**Activity list**
A: In the excerpt on enflicoxib, how many dogs completed all visits in the long-term field study?
B: Rewrite part of the enflicoxib excerpt, starting at the words "Long-term field efficacy" and stopping after "Pain Inventory (CBPI).", and switch "client-owned" to "privately owned".
C: Decide whether each statement agrees with the excerpt on enflicoxib, answering yes or no and quoting the words that settle it: (i) After the first dose, enflicoxib is given once daily. (ii) The field study enrolled 109 dogs. (iii) Owners assessed their dogs using the Canine Brief Pain Inventory.

**Selected excerpt**
+---+

A weekly-dosed coxib in the canine NSAID landscape

Non-steroidal anti-inflammatory drugs remain the recommended first-line pharmacological treatment for the pain and inflammation of canine osteoarthritis, and several COX-2 selective agents are now available. Enflicoxib is a more recent addition to the coxib class, marketed as Daxocox tablets for dogs (Ecuphar/Animalcare group). The European Medicines Agency lists it under the pharmacotherapeutic group of anti-inflammatory and anti-rheumatic products and describes its authorised indication as the treatment of pain and inflammation associated with osteoarthritis in dogs (EMA Daxocox EPAR).

The clinically distinctive feature of enflicoxib is its dosing schedule: an initial loading dose followed by once-weekly administration. This reflects a long-acting pharmacology and is a departure from the daily dosing typical of most canine NSAIDs. The relevant dosing figures should be taken from the current product label rather than from any secondary summary.

Long-term field efficacy and safety

The pivotal long-term evidence comes from a prospective, multisite, blinded, randomised, placebo-controlled, parallel-group field study (Salichs et al. 2024, Frontiers in Veterinary Science). A total of 109 client-owned dogs with clinical and radiographic signs of osteoarthritis for at least 3 weeks were enrolled, of whom 78 completed all visits. Per the study, dogs were randomised in a 3:1 ratio to enflicoxib or placebo administered once weekly over 6 months, with veterinary assessment by a clinical sum score (CSS) and owner assessment by the Canine Brief Pain Inventory (CBPI).

+---+

**Data**
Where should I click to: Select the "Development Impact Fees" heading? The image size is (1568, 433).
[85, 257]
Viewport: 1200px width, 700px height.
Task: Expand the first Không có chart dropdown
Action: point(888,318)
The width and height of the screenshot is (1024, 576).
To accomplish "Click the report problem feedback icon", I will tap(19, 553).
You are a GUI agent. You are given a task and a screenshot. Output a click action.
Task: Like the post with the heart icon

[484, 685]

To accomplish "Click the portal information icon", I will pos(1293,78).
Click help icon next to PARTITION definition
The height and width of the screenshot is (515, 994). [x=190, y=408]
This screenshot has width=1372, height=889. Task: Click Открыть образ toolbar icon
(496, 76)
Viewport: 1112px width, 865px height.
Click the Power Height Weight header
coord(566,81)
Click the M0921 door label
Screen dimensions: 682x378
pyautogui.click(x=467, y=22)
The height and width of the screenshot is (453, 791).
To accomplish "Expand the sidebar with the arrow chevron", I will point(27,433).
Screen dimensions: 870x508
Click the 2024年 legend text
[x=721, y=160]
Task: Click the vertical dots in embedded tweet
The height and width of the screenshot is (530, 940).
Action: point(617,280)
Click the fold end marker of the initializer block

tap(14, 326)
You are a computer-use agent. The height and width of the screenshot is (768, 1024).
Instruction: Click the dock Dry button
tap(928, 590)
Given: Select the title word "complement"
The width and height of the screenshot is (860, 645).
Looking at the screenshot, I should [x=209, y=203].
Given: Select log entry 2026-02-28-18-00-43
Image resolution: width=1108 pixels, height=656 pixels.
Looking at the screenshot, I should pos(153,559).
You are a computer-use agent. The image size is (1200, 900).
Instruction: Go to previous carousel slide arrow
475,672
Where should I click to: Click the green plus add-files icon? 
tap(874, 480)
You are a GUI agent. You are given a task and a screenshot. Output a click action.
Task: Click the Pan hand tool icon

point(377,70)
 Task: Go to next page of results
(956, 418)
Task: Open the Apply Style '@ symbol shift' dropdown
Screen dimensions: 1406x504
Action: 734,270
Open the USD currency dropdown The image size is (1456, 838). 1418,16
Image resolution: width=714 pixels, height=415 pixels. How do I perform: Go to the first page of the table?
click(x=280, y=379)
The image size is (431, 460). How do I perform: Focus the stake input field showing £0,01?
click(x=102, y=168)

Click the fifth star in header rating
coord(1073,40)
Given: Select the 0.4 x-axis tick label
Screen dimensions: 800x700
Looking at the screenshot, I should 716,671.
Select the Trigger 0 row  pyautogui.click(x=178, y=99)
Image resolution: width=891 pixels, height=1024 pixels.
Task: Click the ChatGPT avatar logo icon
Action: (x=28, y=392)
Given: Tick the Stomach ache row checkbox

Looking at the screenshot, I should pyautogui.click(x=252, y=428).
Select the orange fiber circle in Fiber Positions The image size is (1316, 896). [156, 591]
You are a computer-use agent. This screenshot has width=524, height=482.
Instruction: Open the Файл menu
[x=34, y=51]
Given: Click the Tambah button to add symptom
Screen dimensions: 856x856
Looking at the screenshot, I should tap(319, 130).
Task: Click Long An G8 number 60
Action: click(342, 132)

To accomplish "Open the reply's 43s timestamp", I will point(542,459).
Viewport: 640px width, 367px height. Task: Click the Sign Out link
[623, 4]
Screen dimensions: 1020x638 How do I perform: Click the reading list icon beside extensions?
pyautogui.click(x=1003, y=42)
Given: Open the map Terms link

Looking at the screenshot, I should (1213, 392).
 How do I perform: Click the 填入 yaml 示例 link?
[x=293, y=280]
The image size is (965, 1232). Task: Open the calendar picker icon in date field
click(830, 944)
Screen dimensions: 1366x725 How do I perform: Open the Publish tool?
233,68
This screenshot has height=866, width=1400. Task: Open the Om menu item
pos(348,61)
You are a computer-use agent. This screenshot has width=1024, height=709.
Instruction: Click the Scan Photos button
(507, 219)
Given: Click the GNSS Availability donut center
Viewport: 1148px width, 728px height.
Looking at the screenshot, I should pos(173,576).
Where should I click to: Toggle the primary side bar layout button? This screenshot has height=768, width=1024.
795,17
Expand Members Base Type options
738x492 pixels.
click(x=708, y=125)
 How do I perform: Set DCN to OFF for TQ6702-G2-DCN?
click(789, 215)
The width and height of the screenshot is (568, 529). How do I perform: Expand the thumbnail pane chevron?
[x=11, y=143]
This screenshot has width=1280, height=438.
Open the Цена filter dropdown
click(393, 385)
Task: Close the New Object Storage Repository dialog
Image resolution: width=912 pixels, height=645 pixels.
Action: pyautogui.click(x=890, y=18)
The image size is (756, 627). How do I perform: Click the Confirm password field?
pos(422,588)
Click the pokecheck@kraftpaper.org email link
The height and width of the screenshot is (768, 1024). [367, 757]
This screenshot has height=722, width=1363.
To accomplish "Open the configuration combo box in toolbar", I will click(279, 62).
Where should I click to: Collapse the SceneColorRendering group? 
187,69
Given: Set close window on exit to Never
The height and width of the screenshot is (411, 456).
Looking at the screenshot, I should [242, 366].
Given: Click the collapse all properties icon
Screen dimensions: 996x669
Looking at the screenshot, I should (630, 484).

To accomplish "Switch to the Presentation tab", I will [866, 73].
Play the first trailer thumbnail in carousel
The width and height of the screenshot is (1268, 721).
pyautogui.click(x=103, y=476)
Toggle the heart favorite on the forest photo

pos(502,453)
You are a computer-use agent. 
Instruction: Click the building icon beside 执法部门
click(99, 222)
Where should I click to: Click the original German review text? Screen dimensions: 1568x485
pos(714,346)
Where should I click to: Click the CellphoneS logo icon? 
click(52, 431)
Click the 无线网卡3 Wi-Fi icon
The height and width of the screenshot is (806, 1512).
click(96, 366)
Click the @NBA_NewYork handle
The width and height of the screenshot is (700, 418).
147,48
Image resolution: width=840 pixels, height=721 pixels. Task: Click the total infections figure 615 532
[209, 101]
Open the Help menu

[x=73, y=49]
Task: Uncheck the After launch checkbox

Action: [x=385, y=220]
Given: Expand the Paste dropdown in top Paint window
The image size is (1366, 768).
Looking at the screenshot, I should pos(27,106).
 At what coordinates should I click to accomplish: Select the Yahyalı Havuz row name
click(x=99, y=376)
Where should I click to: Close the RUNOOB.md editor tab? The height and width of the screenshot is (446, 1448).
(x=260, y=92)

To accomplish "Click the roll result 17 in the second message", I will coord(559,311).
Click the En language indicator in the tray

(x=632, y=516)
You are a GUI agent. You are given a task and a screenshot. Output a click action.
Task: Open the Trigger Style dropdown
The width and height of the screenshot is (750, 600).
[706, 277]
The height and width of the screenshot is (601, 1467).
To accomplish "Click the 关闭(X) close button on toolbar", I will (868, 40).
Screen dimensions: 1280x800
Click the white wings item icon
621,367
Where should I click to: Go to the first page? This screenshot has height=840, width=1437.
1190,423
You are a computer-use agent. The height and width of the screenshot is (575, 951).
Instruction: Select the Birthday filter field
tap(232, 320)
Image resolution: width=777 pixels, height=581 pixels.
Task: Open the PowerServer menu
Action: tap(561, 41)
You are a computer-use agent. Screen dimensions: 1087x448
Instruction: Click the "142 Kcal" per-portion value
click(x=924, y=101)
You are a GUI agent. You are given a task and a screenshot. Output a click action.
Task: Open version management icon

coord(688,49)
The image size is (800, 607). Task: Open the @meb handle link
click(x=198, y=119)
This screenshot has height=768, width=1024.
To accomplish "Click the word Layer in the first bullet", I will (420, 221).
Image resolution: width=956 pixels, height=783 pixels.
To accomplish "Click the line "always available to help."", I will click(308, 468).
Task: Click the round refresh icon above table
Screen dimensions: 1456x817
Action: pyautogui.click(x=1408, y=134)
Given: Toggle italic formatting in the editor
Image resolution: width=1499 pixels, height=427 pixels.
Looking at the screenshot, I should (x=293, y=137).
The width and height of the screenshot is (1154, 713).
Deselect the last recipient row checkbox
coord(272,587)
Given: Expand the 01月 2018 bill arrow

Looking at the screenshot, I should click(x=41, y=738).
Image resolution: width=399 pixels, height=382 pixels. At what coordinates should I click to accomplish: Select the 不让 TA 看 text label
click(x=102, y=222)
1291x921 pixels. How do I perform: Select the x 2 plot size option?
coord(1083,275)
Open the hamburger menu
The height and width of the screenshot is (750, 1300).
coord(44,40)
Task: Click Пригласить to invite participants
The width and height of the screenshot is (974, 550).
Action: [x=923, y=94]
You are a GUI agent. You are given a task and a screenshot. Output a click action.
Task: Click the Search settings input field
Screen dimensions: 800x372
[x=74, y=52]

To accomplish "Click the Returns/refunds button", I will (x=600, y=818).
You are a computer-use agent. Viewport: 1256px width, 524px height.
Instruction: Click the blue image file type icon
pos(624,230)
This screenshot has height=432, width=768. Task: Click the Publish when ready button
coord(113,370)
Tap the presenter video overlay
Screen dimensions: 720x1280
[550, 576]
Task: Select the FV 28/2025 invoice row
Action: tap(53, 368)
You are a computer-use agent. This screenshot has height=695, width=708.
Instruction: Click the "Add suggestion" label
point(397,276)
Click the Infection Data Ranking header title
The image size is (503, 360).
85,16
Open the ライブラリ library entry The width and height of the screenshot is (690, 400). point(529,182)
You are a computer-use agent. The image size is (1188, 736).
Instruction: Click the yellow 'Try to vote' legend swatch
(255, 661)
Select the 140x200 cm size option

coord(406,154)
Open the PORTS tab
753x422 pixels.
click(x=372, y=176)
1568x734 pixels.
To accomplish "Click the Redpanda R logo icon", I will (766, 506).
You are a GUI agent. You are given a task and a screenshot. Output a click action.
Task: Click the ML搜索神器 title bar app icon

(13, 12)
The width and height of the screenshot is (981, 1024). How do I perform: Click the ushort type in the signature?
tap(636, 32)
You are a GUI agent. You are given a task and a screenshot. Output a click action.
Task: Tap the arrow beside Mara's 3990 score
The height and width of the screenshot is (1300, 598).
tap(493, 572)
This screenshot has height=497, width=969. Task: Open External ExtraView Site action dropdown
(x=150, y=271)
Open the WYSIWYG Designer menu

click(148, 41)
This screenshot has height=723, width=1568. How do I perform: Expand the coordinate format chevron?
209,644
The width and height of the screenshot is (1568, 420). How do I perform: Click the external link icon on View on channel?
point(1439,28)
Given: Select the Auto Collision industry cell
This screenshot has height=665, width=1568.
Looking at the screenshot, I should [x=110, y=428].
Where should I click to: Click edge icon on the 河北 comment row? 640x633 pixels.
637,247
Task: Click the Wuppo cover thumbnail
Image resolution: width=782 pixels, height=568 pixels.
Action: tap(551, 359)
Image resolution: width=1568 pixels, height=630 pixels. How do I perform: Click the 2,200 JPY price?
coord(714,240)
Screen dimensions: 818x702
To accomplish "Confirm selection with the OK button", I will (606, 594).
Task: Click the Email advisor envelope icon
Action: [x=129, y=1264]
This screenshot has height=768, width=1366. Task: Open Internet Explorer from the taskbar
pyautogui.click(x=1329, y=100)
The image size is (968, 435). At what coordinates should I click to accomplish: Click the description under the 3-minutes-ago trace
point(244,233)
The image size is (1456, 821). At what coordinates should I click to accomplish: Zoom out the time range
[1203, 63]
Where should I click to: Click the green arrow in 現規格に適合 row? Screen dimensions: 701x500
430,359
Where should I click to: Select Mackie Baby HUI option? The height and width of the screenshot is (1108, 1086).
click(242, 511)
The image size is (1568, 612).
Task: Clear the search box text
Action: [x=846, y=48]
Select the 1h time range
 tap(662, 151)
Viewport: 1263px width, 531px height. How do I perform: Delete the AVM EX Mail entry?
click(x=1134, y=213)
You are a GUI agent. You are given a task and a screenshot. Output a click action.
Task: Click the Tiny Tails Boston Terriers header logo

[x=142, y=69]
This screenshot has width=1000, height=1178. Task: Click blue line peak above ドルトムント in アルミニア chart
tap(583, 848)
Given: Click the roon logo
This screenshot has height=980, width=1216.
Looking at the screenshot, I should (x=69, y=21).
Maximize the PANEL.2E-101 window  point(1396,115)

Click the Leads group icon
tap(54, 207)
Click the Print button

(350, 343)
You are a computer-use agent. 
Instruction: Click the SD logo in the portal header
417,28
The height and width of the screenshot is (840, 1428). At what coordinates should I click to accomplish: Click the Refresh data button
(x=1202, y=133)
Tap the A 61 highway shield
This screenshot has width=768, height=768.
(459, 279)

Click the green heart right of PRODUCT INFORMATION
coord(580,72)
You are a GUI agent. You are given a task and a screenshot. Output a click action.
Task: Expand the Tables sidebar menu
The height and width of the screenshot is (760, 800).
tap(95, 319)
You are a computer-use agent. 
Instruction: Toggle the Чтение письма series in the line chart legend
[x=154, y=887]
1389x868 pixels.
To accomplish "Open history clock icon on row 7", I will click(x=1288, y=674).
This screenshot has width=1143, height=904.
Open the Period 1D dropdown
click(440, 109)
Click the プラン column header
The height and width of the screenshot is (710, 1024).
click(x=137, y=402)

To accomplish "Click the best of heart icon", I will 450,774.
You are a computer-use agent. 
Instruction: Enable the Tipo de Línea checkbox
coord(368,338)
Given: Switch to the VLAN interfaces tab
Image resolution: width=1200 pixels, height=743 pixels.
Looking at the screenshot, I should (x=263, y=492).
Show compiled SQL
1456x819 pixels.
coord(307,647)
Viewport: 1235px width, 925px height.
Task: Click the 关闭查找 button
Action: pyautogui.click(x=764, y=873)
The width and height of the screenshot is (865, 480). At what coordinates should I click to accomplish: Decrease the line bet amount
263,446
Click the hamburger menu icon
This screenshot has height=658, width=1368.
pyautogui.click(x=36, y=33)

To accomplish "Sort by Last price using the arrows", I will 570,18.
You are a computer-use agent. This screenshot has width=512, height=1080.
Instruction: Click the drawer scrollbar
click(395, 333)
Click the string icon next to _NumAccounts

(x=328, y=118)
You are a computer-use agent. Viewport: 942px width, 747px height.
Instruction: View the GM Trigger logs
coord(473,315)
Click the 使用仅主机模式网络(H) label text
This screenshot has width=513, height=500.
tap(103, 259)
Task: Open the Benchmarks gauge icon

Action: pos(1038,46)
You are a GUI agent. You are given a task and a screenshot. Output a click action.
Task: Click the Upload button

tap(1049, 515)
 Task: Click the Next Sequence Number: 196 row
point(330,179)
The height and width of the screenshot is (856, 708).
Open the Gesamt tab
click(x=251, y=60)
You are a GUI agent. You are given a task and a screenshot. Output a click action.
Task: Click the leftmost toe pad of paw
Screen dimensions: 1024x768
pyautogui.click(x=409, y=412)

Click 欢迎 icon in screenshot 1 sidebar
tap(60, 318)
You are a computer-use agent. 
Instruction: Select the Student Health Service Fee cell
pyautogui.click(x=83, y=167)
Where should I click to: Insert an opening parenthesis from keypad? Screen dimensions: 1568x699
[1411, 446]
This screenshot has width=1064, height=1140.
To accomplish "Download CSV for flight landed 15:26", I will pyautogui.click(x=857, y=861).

+---+

**Answers by item**
A: 78 dogs.

B:
Long-term field efficacy and safety

The pivotal long-term evidence comes from a prospective, multisite, blinded, randomised, placebo-controlled, parallel-group field study (Salichs et al. 2024, Frontiers in Veterinary Science). A total of 109 privately owned dogs with clinical and radiographic signs of osteoarthritis for at least 3 weeks were enrolled, of whom 78 completed all visits. Per the study, dogs were randomised in a 3:1 ratio to enflicoxib or placebo administered once weekly over 6 months, with veterinary assessment by a clinical sum score (CSS) and owner assessment by the Canine Brief Pain Inventory (CBPI).

C:
(i) No: "an initial loading dose followed by once-weekly administration"
(ii) Yes: "A total of 109 client-owned dogs"
(iii) Yes: "owner assessment by the Canine Brief Pain Inventory (CBPI)"